Selected excerpt =>
*** Block opens ***

Poetry maps your mind; reading great poetry actually changes the way you think. Language is born differently and words move through your mind with a measured cadence. Your perceptions will become sharper, your eye more acute after having read 'Horoscopes for the Dead,' the latest collection of poems by Billy Collins. Pick it up in the store and read any poem, then listen to your own thoughts. You're a different person. Your self-awareness will have a more defined shape. The world around you will be both simpler and more mysterious. And it will definitely be more fun.

Time is very much on the mind of Billy Collins in 'Horoscopes for the Dead.' Like many of our, or any time, he has arrived at that point in his life where his parents have passed away, and he finds himself taking their place while remaining their child. The poem "Grave," begins the book with Collins standing over his parents' graves, asking their opinion of his glasses — still the child. But as he muses on his own fantasy of a variety of silences, he encompasses their silent wisdom — and his child-like reaction needs no approval. It's sweet, funny and wise, each quality off-setting the others.

The title poem offers another meditation on death, as Collins humorously usurps the language of newspaper astrologers:

"Some days I am reminded that today
will not be a wildly romantic time for you,
nor will you be challenged by educational goals,
nor will you need to be circumspect in the workplace."

*** Block closes ***

Collected data =>
*** Block opens ***

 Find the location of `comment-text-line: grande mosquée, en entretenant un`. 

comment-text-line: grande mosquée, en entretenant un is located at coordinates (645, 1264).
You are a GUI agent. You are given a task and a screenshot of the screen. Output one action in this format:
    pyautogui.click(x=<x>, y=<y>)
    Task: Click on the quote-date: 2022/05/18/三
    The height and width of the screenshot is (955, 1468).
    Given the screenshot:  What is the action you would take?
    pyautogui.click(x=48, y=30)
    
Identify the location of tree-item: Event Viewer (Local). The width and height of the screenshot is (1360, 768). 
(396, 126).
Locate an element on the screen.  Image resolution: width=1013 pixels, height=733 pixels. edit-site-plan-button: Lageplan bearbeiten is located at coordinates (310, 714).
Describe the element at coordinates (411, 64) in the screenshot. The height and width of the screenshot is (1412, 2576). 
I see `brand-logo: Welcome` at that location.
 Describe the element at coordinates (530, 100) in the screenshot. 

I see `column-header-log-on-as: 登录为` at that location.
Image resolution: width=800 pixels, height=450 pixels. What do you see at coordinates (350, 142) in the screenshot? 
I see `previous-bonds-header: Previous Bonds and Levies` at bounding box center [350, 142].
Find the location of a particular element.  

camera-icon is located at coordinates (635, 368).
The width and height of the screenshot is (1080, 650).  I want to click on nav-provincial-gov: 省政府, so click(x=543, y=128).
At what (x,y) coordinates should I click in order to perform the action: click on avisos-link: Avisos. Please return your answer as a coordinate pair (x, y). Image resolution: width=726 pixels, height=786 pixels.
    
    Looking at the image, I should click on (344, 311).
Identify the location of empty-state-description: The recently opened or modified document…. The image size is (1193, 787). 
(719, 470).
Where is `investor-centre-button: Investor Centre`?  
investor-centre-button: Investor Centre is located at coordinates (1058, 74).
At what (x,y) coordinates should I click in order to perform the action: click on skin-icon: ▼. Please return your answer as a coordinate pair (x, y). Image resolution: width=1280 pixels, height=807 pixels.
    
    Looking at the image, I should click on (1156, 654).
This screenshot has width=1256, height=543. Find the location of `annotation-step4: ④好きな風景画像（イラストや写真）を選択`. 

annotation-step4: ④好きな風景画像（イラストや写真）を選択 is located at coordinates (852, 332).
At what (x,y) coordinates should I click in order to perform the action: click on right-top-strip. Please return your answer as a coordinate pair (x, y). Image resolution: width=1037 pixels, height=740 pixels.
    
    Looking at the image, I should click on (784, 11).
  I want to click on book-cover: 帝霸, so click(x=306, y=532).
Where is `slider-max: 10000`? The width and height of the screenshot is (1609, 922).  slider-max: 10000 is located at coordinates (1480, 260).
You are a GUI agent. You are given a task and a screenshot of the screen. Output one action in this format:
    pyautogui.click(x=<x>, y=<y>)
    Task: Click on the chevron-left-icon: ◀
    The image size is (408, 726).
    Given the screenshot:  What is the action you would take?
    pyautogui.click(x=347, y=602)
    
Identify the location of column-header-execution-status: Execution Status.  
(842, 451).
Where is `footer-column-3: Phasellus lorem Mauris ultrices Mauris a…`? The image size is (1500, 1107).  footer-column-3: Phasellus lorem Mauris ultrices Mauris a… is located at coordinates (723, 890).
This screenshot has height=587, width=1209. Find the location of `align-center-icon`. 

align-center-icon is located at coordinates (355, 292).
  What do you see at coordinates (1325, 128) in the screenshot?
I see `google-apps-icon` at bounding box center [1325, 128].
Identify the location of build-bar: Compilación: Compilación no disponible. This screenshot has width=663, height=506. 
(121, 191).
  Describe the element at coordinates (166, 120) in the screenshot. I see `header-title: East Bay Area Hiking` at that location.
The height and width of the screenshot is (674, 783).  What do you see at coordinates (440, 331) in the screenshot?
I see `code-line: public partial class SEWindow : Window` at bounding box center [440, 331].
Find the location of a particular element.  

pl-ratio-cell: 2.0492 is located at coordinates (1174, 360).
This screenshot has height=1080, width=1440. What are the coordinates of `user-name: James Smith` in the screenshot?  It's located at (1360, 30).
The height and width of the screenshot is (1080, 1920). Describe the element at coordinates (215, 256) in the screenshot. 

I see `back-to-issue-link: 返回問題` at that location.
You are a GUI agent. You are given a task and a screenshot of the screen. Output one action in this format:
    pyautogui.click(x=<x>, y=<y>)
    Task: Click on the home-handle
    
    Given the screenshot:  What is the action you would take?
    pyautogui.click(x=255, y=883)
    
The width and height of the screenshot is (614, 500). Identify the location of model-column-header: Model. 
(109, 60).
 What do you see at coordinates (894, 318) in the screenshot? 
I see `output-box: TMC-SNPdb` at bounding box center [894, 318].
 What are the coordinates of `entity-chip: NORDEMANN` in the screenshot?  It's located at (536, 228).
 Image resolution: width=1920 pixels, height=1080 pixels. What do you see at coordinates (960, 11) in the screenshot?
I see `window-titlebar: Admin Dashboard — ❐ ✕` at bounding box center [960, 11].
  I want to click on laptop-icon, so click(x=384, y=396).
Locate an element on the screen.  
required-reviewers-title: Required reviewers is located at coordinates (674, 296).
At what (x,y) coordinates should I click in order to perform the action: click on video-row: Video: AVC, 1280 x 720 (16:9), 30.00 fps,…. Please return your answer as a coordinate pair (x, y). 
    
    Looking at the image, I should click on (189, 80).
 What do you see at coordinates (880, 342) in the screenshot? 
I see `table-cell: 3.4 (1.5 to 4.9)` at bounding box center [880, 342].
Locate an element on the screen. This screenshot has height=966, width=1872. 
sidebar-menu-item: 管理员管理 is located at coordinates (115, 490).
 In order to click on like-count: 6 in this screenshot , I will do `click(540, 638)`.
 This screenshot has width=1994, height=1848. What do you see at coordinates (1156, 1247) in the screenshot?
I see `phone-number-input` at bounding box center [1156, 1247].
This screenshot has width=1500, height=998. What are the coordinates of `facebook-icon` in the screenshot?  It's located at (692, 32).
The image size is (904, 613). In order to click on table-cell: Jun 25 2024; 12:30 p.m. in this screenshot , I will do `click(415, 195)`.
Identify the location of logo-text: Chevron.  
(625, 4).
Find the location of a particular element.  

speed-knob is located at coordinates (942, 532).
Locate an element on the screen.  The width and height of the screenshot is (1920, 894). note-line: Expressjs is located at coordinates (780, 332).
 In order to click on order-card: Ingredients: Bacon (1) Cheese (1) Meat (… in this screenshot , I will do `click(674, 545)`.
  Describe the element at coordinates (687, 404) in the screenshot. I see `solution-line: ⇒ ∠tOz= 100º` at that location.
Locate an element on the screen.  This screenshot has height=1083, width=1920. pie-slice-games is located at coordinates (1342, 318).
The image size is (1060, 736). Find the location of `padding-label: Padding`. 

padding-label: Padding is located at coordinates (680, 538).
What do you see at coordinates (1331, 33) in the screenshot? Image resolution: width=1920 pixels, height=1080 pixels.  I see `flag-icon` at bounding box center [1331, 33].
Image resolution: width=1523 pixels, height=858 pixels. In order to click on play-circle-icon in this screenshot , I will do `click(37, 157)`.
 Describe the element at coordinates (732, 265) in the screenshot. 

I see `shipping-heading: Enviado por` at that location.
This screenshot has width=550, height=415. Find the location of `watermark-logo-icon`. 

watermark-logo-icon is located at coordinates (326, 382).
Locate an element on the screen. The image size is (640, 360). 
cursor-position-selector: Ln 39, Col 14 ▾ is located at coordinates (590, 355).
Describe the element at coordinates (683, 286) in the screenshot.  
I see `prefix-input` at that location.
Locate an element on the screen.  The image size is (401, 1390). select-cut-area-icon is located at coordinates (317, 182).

*** Block closes ***

Problems to work on =>
1 > According to the review of 'Horoscopes for the Dead,' which poem begins the book?
2 > How many lines of the listing contain the string "イラストや写真"? Reply with the number only.

Answers to each task =>
1 > "Grave" begins the book.

2 > 2